DATA EXTRACTS: Begin

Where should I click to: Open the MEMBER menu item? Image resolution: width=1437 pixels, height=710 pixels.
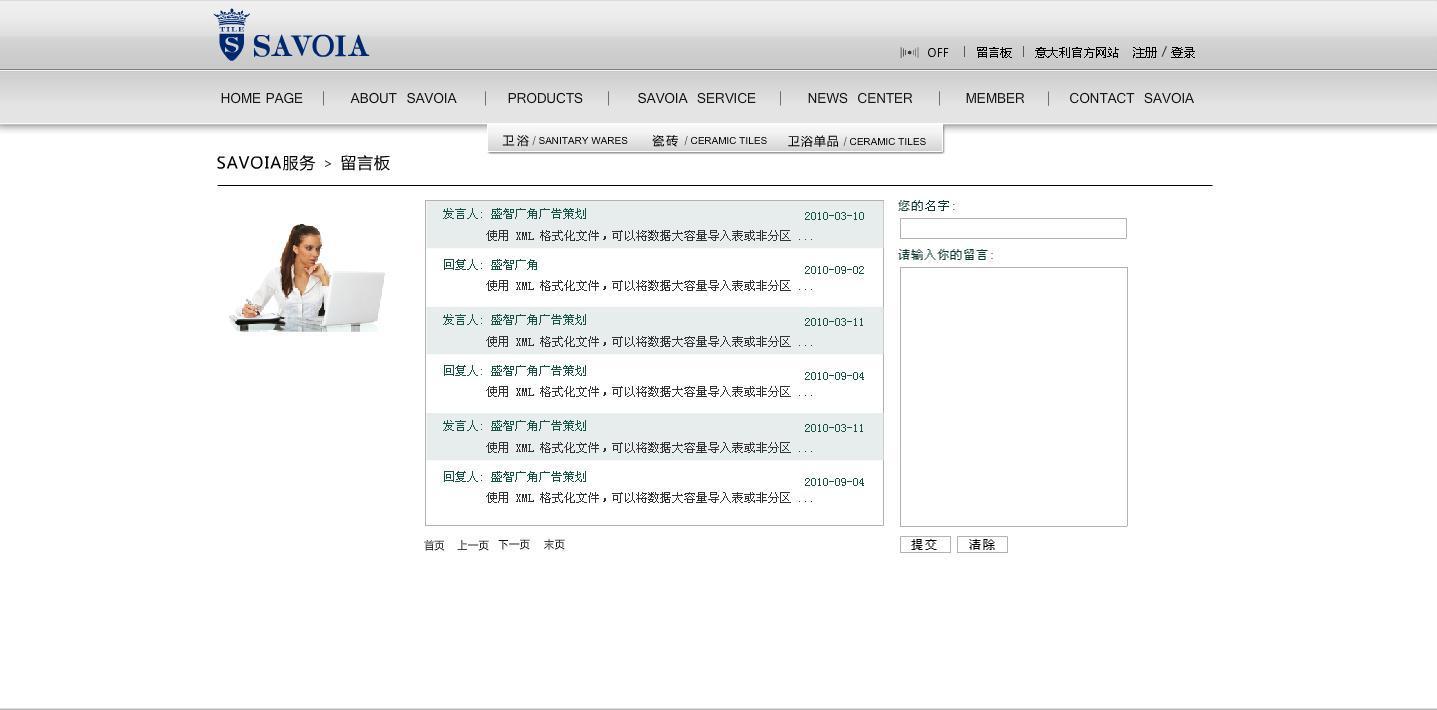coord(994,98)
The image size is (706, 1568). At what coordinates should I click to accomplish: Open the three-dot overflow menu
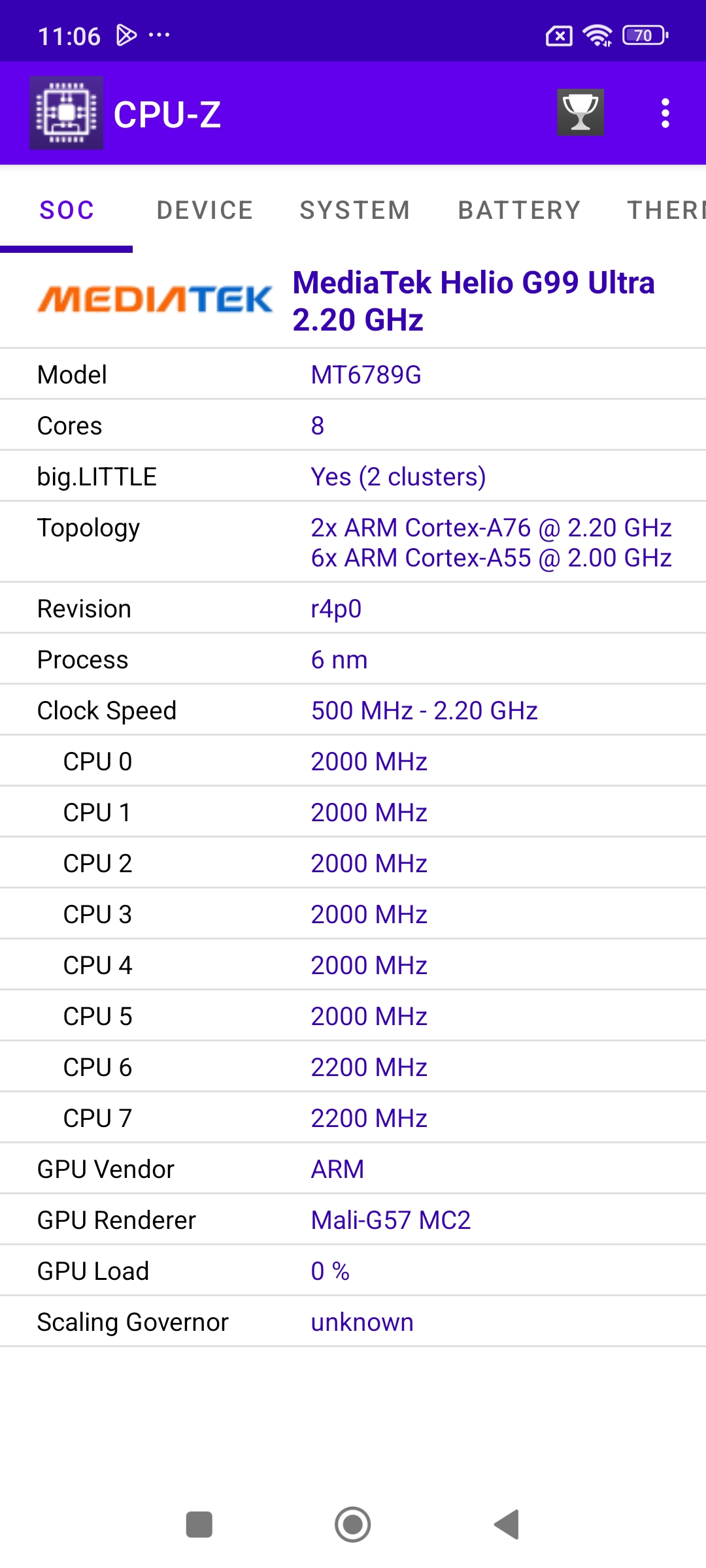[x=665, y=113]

DATA EXTRACTS: End
DATA EXTRACTS: Begin

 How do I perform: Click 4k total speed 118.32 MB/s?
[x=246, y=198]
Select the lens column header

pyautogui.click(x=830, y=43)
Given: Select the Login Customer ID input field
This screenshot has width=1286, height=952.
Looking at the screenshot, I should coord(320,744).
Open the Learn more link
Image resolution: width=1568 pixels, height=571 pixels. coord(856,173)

DATA EXTRACTS: End
DATA EXTRACTS: Begin

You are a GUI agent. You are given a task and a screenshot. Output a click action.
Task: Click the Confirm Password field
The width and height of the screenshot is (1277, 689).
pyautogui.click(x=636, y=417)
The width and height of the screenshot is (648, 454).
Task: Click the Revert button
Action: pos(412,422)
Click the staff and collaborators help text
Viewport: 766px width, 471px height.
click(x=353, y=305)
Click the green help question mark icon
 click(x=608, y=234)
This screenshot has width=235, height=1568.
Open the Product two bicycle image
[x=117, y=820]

DATA EXTRACTS: End

**YOUR ASSIGNMENT**.
Working from the material above, tally how many lines hold the string "field". The number is all that is needed.

**SOLUTION BELOW**.
2